Algorithmic techniques, deep research and learning has seen many breakthroughs in technology .This has seen creation and improvement of language translation, speech recognition, and image recognition.
Big companies e.g. Google, Facebook and Amazon has embraced this method as it is stunning, accurate and fast which has seen them extend their incomes.
How investment managers are affected
In a different look, machine learning will transform Investment strategies laid by investment administrators. All managers will have the ability to acquire data originally synthesized via machine learning. Other managers will use new data sources that will also have the ability to use machine learning and conquer over fitting.
Over fitting is when scientists set a number of their favorite parameters using their own methods and function utilities, it can also be described as patterns that are not there.
Investment managers need to be alert as an over fitted strategy ends up underperforming in the future. Managers mostly find themselves as quants and may be less aware of it.
How to deal with over fitting
– should use a range of models instead of relying one set.
-They should also monitor rejection rate strategies through review process.
– Make it a habit to consider various model stabilities under parameter variations before putting into use.

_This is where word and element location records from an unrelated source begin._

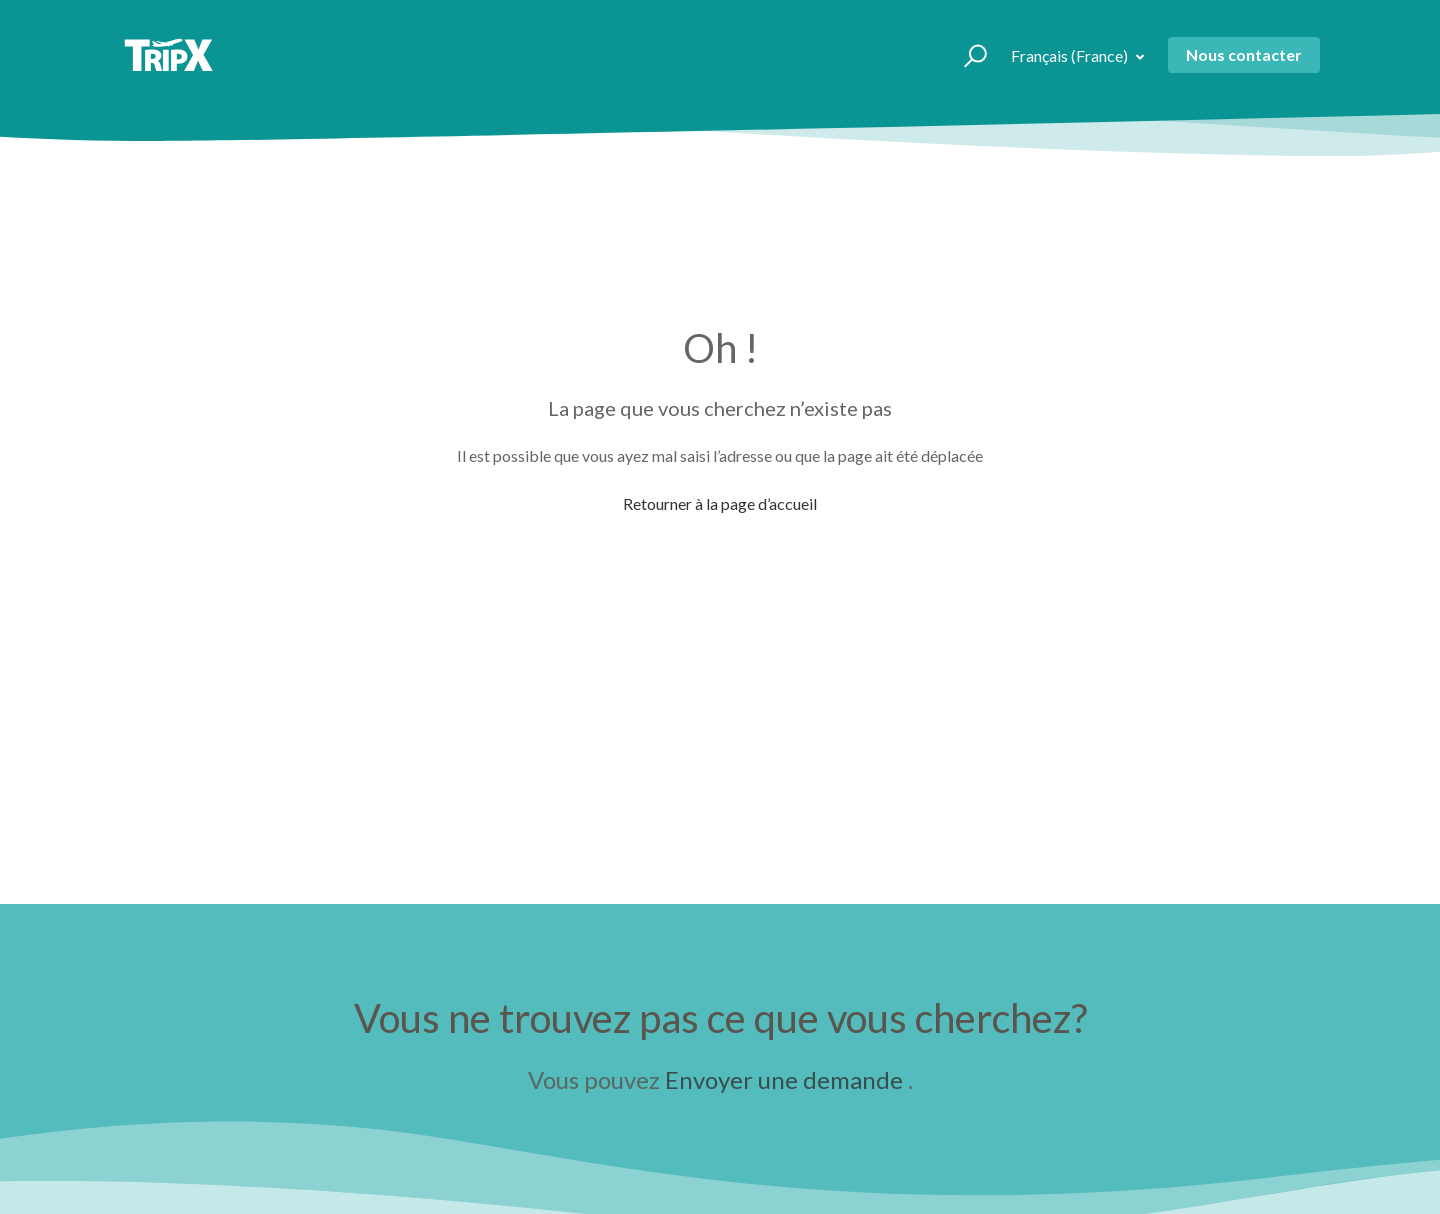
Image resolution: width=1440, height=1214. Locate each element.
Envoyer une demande (784, 1079)
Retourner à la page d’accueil (720, 503)
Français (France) (1071, 55)
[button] (966, 55)
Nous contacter (1244, 54)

-penalize models for complexity.
An effective way for an investor to monitor a company deals is by reducing over fitting by analyzing its culture. A company in an environment that has high tolerance for failure in research likely produces less over fitted results
Machine learning in Finance
Machine learning has been a success before services of search engines, app banking and chat bots. Only a few industries are ideal for artificial intelligence given high volumes and the quantitative nature of the financial world. Machine learning plays two key roles in this sector;
1. To identify crucial insights in data
2. Prevent any occurrence of fraud
This way most investors are able to know when to do trading.
Here machine learning is applied by government agencies in a particular way e.g. analyzing data, it increasing efficiency and saving a lot of cash. It also helps to detect fraud and reduce theft incidences. However finance is not the only one facing challenges posed by over fitting it’s common in science.
Most known machine learning methods
1. Learning under supervision
2. Learning under no supervision
3. Semi supervised learning
4. Reinforcement learning
Automated Machine Learnings Tools;
1. Data Robot Auto
3. Auto weak
In any case, beyond learning, educating is a mind social association. This implies teachers can rest guaranteed that robots won’t be replacing them at the moment. The AI will rather help them in ending up plainly better at their work. Regardless we have approaches to go before learning companion turn into a reality. You can be sure that, the quick pace at which AI is picking up footing in training messengers a promising future.